According to Oracle website, following deserialization vulnerabilities are related to HTTP protocol.
CVE-2015-7501, CVE-2016-5535, CVE-2016-3586, CVE-2016-3510, etc.
But I do not understand why Weblogic says it is related to HTTP protocol.
Unless the server application expect a serialized java object as input through HTTP protocol, is there any other possible way to exploit these vulnerabilities?
You have to be able to trigger deserialization to exploit this. It is just saying that the protocol used when it is exploited is http. However, keep in mind that there are often default listeners that can be exploited. For example, JBoss allows for using adaptors for accessing MBean services over any supported protocols. For HTTP, the JBoss AS provides the HttpAdaptor. In a default installation, the HttpAdaptor is not activated. However, the HttpAdaptor's JMX Invoker is running and publicly available at the URL http://localhost:8080/invoker/JMXInvokerServlet.

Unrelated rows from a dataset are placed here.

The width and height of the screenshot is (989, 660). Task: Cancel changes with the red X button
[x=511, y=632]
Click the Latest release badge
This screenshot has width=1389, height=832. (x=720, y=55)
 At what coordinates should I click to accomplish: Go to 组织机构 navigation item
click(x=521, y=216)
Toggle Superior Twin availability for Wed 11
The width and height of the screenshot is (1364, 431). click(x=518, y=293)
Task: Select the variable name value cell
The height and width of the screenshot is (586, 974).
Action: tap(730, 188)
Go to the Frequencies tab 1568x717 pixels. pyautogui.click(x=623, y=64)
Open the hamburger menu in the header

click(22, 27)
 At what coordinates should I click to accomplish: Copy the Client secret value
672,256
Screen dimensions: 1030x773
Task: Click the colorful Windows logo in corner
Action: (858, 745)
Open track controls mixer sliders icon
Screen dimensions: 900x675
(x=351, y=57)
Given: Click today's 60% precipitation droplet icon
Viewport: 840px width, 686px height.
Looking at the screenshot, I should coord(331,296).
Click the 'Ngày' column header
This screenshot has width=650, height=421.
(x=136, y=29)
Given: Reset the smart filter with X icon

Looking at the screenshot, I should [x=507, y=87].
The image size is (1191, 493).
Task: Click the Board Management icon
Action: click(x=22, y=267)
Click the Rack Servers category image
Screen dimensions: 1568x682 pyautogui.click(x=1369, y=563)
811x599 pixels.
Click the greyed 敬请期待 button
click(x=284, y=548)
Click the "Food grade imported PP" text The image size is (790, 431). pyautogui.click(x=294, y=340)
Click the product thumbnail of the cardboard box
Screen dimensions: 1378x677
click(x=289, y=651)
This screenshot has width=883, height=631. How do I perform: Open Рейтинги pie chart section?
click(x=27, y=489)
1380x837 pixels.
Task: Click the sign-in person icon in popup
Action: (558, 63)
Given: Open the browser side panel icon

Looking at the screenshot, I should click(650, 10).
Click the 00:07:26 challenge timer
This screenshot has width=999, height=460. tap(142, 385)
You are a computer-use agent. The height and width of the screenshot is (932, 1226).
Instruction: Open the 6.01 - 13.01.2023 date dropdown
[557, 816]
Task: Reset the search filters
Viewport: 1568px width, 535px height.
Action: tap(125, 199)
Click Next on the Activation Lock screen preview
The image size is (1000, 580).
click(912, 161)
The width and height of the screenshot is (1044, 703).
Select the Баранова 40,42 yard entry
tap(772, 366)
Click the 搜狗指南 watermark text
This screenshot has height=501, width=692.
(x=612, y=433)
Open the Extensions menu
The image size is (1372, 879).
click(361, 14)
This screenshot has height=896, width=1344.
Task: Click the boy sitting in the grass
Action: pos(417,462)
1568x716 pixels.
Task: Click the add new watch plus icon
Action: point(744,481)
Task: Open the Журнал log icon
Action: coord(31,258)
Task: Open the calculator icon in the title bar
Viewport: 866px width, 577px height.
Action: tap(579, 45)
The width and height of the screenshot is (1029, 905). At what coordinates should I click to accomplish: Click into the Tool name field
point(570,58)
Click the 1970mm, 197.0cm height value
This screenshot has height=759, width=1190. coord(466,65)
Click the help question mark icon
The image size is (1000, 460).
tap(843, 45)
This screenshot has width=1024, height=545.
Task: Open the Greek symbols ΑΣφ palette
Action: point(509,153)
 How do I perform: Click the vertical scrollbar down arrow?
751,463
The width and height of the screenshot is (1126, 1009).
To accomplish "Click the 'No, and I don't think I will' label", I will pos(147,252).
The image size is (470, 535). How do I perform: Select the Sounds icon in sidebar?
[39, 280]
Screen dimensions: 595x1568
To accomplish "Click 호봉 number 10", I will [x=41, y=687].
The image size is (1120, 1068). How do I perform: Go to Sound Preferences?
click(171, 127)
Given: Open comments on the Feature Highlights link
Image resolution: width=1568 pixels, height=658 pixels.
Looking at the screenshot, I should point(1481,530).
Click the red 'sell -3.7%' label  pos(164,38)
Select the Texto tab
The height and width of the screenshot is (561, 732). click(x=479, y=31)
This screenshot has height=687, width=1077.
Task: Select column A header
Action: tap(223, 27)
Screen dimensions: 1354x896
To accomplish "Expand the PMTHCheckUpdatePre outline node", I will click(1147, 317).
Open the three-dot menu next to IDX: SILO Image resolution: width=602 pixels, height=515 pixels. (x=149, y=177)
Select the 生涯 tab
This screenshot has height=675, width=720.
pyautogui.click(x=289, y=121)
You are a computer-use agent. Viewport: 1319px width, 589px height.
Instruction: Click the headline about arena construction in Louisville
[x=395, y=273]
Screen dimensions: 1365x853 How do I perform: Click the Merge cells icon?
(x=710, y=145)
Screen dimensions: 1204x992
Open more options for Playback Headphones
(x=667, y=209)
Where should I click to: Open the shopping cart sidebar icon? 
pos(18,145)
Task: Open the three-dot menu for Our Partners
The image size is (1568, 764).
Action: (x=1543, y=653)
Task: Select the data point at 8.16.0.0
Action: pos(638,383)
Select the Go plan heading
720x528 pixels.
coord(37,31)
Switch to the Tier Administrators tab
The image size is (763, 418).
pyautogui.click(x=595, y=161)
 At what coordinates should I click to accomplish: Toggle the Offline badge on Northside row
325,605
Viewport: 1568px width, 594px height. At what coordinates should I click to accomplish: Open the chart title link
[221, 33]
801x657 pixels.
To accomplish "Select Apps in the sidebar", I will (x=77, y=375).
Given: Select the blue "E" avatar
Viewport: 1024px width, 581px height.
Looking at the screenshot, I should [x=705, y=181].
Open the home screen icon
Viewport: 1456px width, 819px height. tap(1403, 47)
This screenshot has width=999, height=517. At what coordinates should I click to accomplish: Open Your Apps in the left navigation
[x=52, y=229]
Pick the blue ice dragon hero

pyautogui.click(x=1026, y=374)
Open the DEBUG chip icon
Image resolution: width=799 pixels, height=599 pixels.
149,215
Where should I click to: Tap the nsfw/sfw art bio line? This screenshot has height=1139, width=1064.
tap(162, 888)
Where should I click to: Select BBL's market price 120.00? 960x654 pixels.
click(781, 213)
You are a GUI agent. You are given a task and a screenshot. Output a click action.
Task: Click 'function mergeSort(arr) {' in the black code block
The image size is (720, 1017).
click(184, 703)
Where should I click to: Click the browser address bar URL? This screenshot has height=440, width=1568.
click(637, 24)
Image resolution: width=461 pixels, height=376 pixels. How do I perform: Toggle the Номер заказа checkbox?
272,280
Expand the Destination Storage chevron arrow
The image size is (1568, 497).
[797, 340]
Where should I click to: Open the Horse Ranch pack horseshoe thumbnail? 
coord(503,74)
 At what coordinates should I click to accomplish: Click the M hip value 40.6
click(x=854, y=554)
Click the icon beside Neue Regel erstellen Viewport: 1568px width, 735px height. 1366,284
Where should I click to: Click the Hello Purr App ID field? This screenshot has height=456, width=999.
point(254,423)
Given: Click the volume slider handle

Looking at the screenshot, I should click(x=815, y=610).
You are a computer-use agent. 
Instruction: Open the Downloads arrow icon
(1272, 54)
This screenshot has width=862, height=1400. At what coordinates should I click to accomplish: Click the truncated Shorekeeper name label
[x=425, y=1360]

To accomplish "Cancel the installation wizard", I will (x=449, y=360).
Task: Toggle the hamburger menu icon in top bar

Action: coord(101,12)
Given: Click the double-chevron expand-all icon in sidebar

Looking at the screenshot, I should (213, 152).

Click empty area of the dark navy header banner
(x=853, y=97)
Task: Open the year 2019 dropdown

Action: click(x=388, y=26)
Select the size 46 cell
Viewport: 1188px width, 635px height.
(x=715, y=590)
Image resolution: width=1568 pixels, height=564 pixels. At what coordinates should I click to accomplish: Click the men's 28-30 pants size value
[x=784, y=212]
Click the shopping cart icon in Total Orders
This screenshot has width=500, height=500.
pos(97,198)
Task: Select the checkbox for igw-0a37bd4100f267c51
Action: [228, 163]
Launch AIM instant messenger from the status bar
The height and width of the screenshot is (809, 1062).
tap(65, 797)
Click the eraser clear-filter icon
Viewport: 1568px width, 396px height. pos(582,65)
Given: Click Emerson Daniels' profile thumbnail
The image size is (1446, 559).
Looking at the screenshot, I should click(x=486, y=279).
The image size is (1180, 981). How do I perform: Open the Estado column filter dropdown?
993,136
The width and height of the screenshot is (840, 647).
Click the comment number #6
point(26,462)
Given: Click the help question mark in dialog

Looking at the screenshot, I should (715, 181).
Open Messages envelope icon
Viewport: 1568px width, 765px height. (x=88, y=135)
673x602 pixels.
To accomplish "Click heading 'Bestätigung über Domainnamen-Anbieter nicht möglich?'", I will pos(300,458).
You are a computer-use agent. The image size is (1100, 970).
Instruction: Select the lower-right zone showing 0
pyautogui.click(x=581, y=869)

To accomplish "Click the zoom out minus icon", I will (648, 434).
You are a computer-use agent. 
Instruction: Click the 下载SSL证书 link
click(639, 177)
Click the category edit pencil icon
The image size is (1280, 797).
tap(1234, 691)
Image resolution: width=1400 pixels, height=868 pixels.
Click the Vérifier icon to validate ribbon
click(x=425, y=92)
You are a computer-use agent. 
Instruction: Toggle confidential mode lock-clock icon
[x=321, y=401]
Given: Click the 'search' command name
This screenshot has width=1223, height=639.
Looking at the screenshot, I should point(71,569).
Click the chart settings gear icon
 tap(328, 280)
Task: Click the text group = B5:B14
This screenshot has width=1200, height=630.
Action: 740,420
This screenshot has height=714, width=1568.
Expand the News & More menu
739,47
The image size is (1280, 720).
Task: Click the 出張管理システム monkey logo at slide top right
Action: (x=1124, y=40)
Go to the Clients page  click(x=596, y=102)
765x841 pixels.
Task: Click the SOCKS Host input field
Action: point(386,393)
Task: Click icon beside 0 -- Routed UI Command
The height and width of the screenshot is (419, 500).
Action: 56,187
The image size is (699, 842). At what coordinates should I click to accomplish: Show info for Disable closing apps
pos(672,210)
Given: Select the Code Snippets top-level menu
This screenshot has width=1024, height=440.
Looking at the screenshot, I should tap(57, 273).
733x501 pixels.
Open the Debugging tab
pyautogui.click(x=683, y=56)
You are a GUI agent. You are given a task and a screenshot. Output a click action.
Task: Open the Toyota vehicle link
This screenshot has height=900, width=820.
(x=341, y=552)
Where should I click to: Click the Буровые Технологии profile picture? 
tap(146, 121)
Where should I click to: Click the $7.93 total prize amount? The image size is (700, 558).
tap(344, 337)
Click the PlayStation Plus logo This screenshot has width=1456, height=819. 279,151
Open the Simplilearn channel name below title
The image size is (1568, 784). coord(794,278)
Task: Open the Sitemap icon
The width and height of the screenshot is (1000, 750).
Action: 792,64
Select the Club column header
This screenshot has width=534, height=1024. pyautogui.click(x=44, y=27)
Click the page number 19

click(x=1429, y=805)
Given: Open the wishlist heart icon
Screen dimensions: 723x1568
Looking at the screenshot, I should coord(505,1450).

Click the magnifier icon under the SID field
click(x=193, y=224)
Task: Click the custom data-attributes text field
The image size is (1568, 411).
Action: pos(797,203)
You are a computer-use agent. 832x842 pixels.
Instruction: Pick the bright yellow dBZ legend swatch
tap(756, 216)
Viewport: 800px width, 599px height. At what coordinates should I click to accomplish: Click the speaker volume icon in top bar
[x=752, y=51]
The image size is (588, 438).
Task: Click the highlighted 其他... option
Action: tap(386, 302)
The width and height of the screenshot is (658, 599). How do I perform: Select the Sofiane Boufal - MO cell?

CVE-2015-7501 is an exploit which involves which utilizes the lnvokerTransformer class found in the apache-commons-collections library to execute arbitrary code on the target machine. It involves sending carefully crafted Java serialized objects from a remote machine to the target machine where it is deserialized with the vulnerable apache-commons-collection library in the classpath. More details on the vulnerability can be found here.
The Weblogic server exposes HTTP services which allow Java serialized objects to be received hence it was affected by this vulnerability. A number of other products were also vulnerable to this as stated in the link above.
The other CVEs might be related to variations of the same issue but that's a guess since Oracle has not disclosed any details about them.